INSTRUCTIONS FOR THE TASK
Repeat only the lines below from the one containing "Wedding Wishesh Card (367, 246)" through the one containing "Cool (348, 652)", inclusive, exactly as written.

[Opening PROVIDED RECORDS section]

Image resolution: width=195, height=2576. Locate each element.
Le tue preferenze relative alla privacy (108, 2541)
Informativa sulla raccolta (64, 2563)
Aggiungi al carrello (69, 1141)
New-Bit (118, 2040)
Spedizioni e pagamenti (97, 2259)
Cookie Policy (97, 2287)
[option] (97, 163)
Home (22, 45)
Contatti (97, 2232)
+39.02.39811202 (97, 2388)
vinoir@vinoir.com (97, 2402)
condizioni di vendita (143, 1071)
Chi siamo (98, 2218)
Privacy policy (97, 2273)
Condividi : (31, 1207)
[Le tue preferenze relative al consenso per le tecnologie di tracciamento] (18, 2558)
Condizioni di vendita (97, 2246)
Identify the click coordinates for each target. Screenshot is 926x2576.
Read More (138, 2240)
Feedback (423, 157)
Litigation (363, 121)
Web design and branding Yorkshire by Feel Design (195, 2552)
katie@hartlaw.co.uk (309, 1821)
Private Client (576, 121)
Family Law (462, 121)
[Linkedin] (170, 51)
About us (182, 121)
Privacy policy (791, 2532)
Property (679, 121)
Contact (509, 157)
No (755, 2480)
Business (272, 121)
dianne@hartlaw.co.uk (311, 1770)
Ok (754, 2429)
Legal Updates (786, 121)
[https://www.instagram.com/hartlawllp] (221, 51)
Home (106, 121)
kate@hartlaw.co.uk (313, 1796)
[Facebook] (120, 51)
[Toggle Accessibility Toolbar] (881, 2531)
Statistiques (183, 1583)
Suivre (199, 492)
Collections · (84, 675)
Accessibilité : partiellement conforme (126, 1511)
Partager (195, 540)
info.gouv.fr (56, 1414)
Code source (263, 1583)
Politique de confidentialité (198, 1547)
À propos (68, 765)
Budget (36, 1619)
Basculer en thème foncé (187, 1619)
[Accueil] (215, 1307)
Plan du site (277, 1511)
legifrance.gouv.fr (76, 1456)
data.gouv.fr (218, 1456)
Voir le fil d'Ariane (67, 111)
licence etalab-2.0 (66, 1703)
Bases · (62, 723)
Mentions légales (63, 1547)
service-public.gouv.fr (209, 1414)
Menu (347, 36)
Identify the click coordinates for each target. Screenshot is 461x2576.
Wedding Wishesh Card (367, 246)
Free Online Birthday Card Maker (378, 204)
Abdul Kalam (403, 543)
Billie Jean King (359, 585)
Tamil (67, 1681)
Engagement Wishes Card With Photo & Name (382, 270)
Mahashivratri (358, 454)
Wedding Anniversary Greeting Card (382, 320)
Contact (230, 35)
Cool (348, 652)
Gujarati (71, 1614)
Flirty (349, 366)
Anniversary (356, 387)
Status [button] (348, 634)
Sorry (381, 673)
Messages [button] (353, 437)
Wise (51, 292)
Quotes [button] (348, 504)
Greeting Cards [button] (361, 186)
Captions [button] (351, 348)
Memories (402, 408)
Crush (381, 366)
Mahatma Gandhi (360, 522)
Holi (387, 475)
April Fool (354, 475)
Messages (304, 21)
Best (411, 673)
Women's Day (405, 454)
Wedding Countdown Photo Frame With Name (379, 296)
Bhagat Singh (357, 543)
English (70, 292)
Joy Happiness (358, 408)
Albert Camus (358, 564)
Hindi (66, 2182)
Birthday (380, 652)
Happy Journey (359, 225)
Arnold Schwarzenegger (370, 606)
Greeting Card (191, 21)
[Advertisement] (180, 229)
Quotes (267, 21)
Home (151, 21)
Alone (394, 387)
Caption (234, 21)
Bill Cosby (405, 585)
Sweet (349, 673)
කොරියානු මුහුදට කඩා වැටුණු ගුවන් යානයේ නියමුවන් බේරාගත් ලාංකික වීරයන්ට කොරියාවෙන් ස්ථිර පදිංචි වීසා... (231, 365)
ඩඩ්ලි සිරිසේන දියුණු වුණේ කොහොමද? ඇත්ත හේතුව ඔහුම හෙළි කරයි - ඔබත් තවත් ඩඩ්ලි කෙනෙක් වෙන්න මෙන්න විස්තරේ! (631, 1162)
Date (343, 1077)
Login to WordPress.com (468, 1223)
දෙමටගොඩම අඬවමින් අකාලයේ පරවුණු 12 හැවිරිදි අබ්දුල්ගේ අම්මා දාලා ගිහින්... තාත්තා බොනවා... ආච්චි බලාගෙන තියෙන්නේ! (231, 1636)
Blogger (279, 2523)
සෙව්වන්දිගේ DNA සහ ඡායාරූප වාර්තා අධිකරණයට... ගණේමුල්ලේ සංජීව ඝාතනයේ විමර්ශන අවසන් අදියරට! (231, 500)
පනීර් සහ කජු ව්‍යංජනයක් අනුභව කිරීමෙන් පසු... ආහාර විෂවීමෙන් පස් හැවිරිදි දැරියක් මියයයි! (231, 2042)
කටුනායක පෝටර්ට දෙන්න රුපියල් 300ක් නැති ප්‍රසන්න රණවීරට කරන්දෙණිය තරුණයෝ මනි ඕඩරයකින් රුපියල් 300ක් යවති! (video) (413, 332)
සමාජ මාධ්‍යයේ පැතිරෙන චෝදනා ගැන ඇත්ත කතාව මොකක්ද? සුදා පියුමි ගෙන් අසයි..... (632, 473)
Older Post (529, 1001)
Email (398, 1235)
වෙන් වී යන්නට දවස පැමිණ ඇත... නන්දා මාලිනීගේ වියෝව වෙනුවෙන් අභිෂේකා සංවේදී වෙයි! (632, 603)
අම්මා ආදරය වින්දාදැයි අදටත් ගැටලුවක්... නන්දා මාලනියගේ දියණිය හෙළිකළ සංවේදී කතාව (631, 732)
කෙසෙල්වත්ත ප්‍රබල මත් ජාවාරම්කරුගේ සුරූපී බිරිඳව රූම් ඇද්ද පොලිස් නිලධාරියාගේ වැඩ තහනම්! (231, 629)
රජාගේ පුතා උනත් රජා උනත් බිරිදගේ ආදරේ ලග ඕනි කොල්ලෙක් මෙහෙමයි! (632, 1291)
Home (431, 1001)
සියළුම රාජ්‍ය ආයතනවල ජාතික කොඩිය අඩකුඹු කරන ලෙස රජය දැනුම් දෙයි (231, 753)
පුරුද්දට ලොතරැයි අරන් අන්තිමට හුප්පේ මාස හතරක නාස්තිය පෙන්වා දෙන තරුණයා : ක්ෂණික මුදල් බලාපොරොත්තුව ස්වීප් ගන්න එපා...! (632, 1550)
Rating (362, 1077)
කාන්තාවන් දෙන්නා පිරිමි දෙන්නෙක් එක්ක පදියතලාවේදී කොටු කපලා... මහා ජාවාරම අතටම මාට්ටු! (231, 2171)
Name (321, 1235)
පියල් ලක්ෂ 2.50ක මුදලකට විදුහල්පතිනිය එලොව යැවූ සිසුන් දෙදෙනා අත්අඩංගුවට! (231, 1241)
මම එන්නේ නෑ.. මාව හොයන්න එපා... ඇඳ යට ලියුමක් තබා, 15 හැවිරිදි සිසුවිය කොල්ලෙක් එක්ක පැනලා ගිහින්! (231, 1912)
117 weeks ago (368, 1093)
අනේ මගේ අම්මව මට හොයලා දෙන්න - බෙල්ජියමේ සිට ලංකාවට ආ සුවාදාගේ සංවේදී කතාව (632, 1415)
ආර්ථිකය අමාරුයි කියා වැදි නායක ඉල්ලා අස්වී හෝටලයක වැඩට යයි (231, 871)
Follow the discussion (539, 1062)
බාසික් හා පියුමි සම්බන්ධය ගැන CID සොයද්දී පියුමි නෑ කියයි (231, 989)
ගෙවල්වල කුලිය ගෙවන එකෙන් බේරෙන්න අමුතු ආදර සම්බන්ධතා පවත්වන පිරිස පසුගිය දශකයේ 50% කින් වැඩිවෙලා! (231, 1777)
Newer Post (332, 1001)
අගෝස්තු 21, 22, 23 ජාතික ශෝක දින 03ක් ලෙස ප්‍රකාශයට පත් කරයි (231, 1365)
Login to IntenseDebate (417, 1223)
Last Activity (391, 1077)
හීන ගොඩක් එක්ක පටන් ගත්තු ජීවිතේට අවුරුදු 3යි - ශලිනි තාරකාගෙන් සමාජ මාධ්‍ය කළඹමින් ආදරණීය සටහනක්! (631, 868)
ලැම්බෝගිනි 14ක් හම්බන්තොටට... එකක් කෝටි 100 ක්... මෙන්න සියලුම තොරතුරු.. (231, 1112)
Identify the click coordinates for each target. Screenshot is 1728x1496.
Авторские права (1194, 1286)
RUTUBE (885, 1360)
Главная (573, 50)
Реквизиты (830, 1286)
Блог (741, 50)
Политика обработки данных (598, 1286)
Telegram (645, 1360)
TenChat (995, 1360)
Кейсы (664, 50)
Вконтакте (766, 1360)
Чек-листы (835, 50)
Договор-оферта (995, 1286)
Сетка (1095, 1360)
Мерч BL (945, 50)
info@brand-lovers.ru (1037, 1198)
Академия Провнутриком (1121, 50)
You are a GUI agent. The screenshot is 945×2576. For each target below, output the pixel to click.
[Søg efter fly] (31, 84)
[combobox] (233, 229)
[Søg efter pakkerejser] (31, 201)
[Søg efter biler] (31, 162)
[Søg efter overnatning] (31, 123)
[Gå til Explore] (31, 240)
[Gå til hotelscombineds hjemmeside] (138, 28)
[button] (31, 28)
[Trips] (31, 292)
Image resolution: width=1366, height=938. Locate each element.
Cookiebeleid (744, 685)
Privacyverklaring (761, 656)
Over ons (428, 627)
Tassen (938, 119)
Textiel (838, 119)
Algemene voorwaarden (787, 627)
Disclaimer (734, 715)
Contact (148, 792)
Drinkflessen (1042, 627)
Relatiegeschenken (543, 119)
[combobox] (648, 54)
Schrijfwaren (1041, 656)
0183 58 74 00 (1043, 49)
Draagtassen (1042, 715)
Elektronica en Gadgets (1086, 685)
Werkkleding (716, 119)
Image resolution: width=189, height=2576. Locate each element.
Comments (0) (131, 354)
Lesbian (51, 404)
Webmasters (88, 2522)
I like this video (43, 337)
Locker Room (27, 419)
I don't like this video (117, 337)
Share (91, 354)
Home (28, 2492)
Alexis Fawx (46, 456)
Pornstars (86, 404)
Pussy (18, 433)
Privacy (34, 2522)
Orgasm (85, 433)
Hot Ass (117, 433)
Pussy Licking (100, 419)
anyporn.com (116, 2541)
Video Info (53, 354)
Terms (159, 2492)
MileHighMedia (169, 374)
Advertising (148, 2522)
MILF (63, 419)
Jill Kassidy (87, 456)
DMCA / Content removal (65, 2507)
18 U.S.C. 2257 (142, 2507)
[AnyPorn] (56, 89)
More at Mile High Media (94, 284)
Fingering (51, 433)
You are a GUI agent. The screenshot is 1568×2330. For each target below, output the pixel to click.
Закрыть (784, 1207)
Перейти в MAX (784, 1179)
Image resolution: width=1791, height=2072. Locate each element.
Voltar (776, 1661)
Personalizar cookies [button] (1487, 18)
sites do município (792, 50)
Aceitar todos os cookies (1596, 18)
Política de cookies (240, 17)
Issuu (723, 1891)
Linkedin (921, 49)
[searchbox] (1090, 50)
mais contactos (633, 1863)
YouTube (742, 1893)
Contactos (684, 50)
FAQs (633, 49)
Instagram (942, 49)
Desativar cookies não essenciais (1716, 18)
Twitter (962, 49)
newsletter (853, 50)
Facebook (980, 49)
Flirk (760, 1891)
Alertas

[Closing PROVIDED RECORDS section]

REPLY TO THE EXERCISE
Wedding Wishesh Card (367, 246)
Free Online Birthday Card Maker (378, 204)
Abdul Kalam (403, 543)
Billie Jean King (359, 585)
Tamil (67, 1681)
Engagement Wishes Card With Photo & Name (382, 270)
Mahashivratri (358, 454)
Wedding Anniversary Greeting Card (382, 320)
Contact (230, 35)
Cool (348, 652)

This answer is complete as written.